Show each line of the listing in which the word "computer" occurs.
### THE RECORDS ###
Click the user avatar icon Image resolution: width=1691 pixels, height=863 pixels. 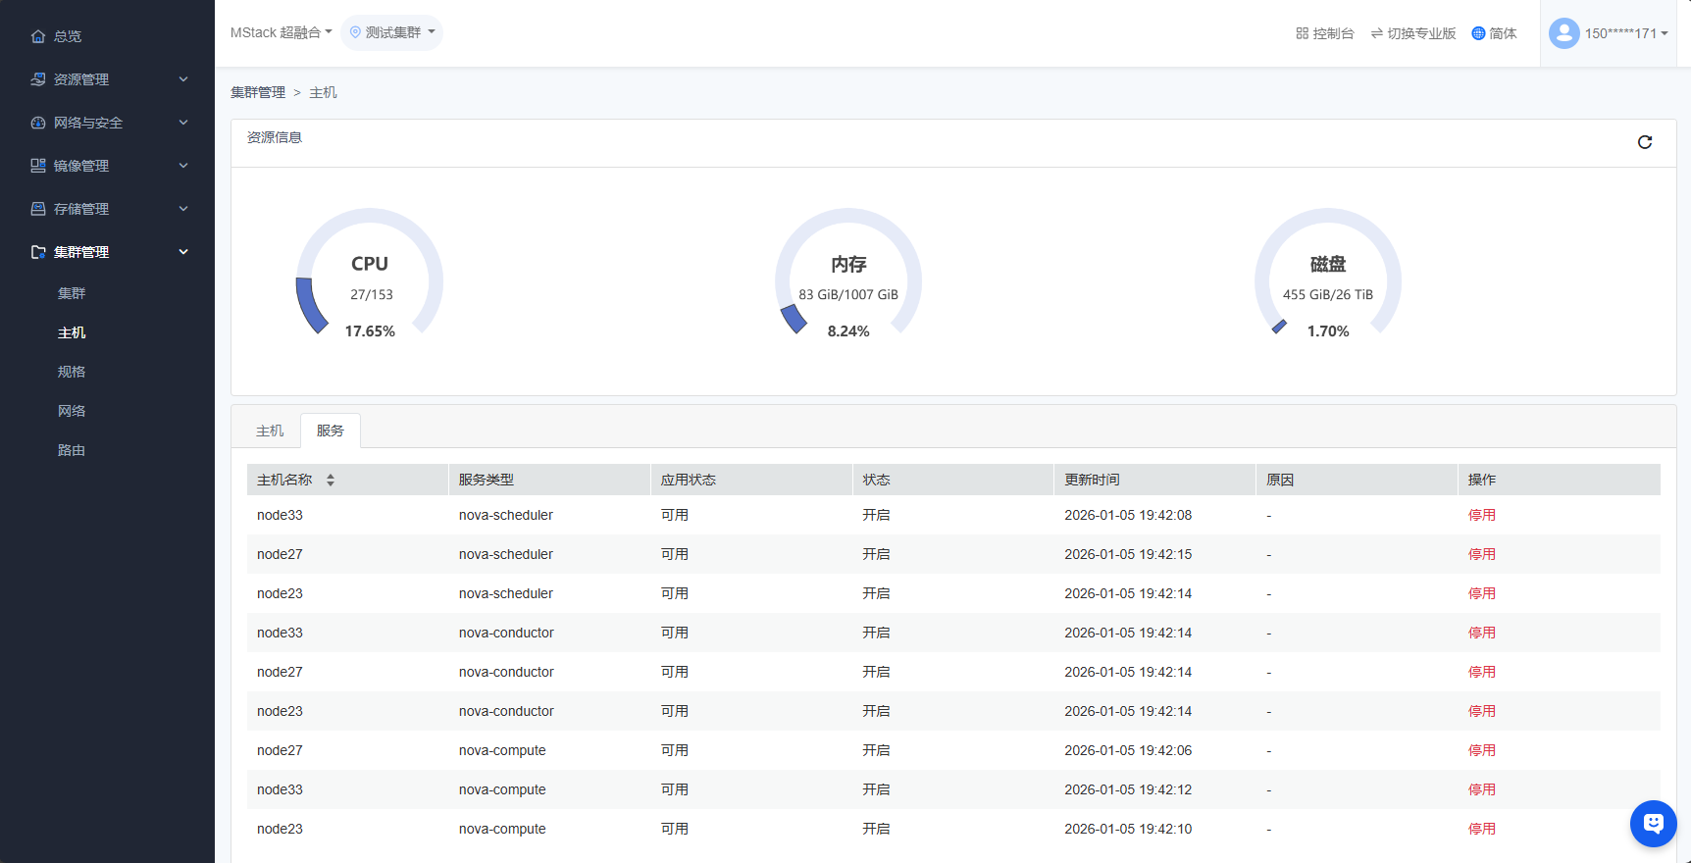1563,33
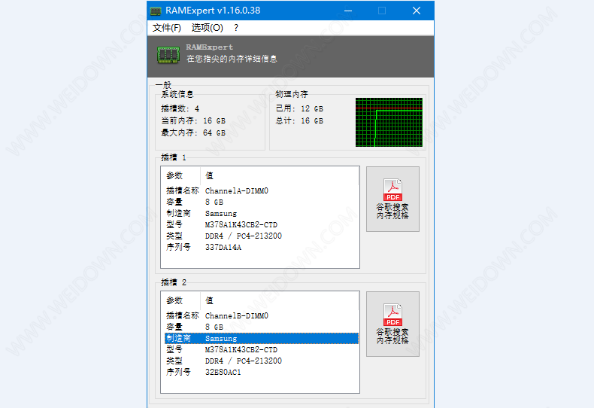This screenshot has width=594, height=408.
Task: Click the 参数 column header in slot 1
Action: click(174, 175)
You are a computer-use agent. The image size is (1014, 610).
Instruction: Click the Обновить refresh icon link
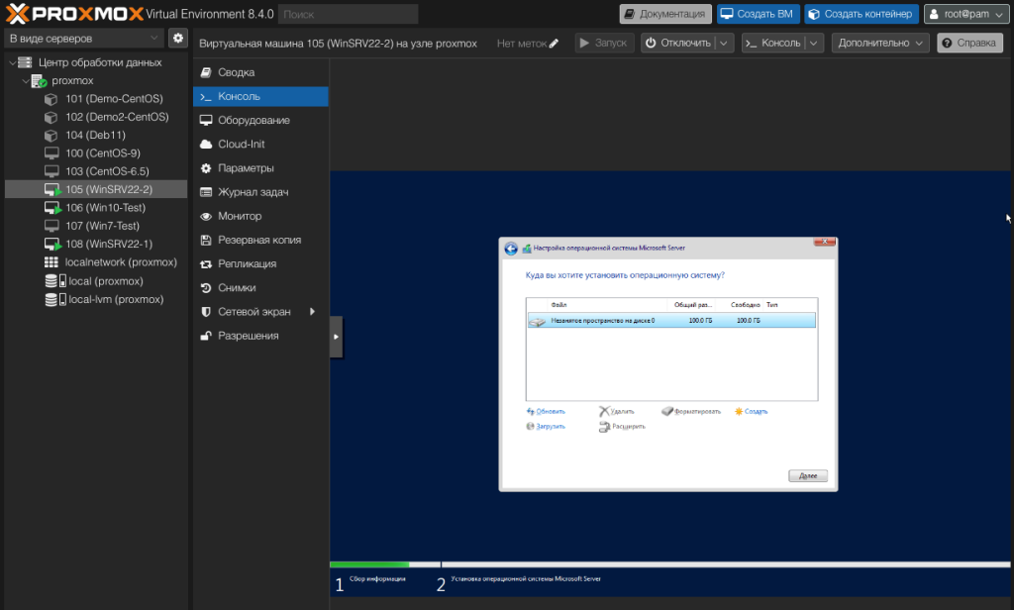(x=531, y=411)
###
### THE RECORDS ###
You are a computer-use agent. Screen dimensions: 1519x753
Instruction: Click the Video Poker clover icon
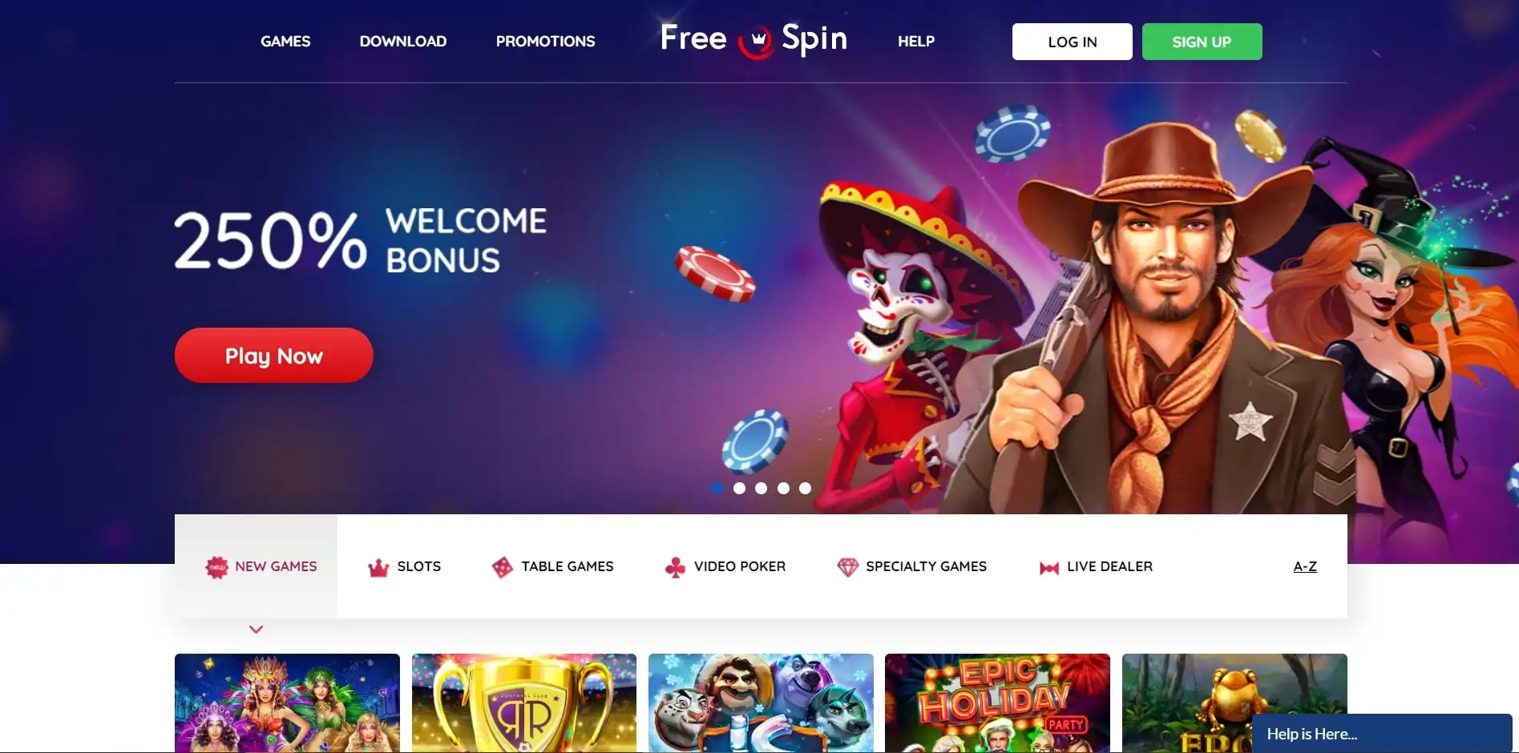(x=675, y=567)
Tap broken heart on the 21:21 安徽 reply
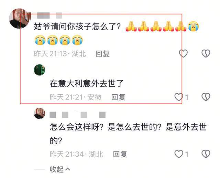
###
### THE RECORDS ###
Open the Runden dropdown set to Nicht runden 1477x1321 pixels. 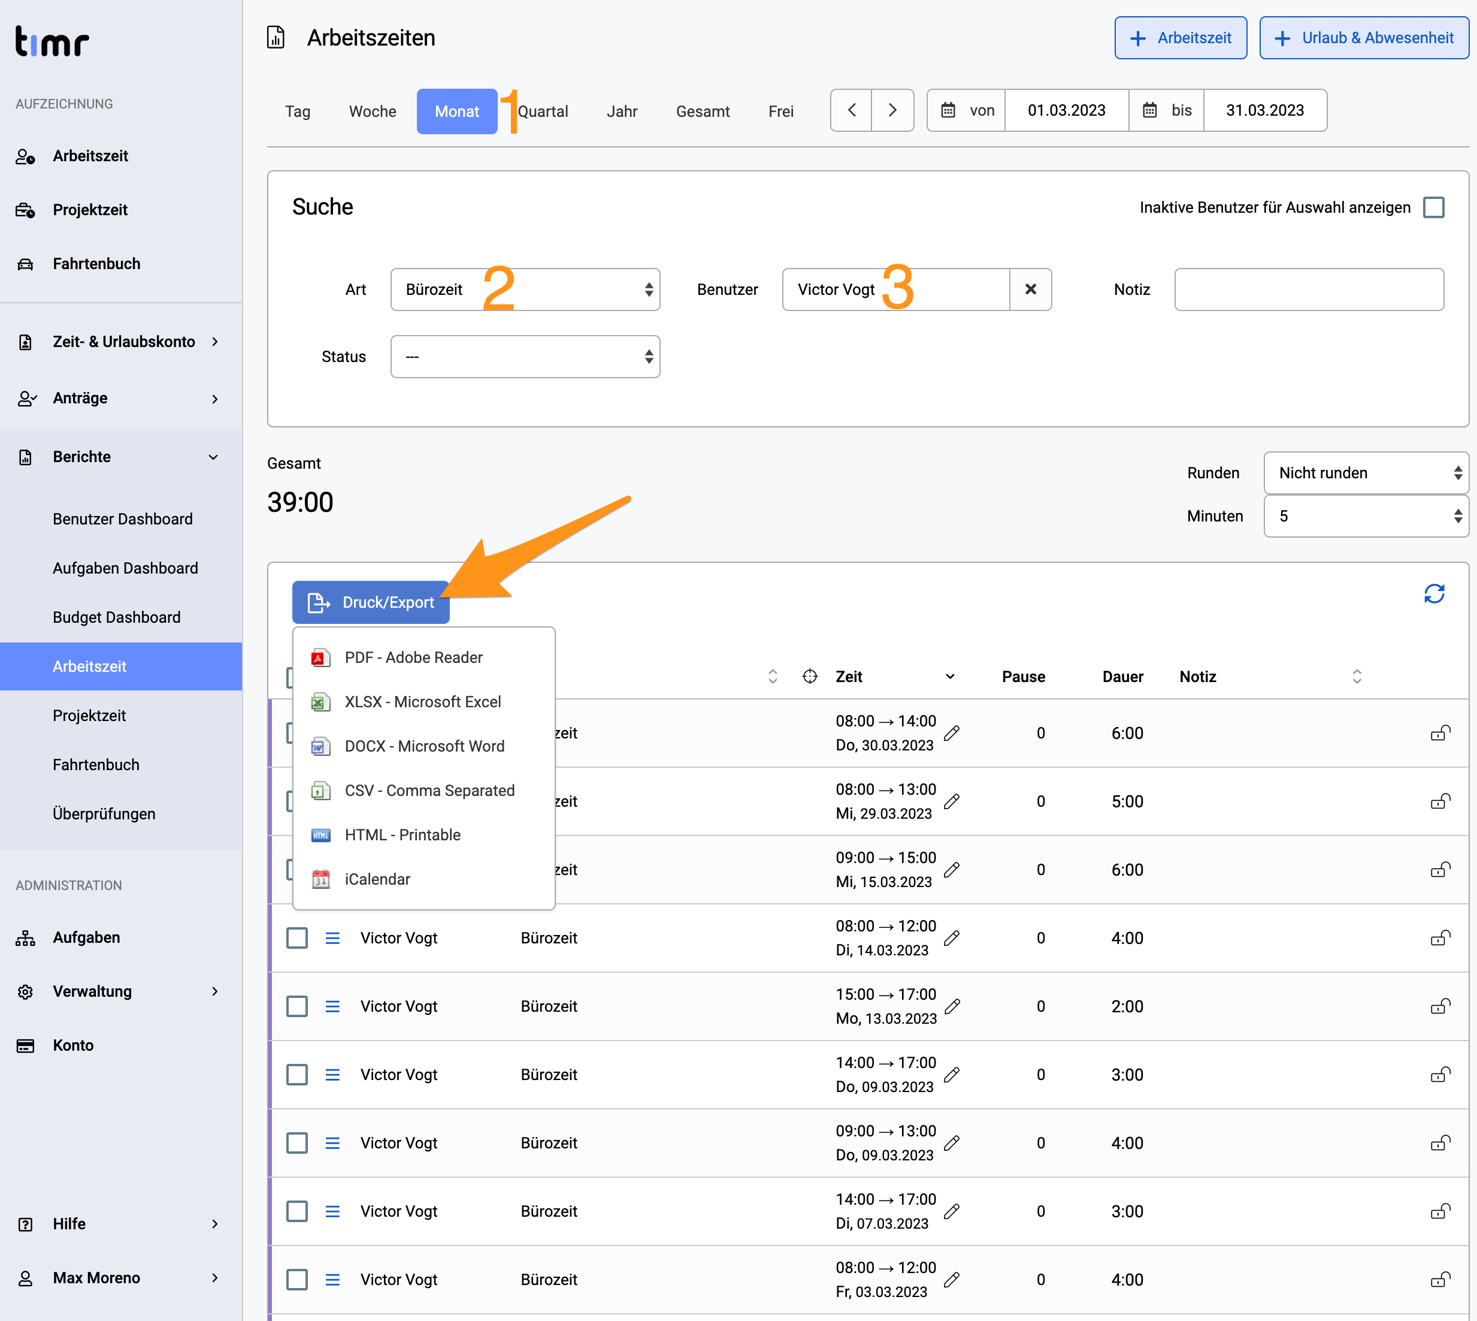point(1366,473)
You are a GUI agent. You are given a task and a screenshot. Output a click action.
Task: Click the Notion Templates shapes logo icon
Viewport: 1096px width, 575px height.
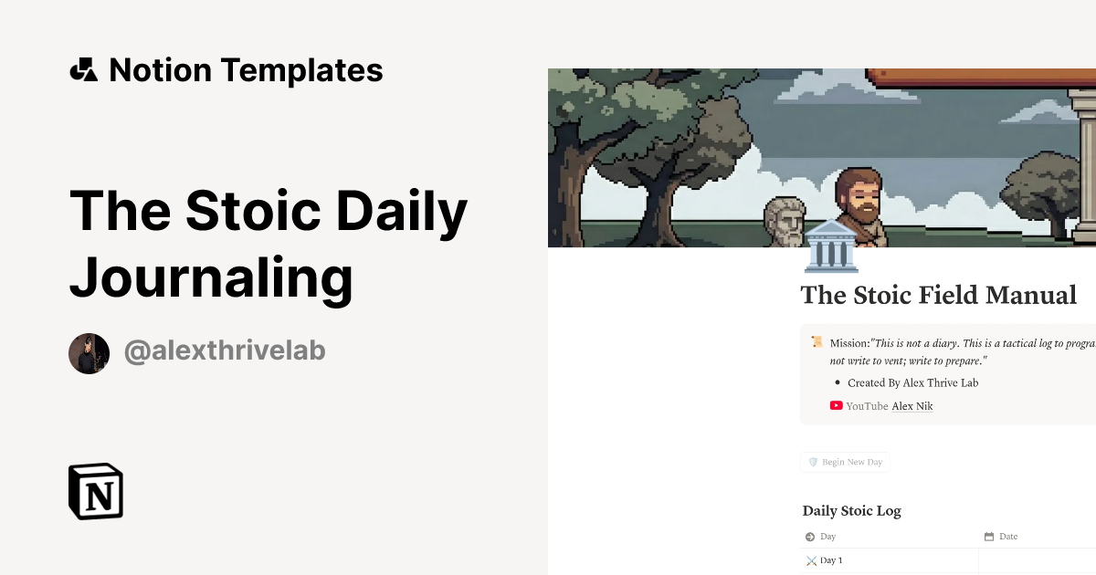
###
> **TASK RESULT**:
You are a computer-use agent. The image size is (1014, 610).
You are a computer-use agent. Screen dimensions: 1519x753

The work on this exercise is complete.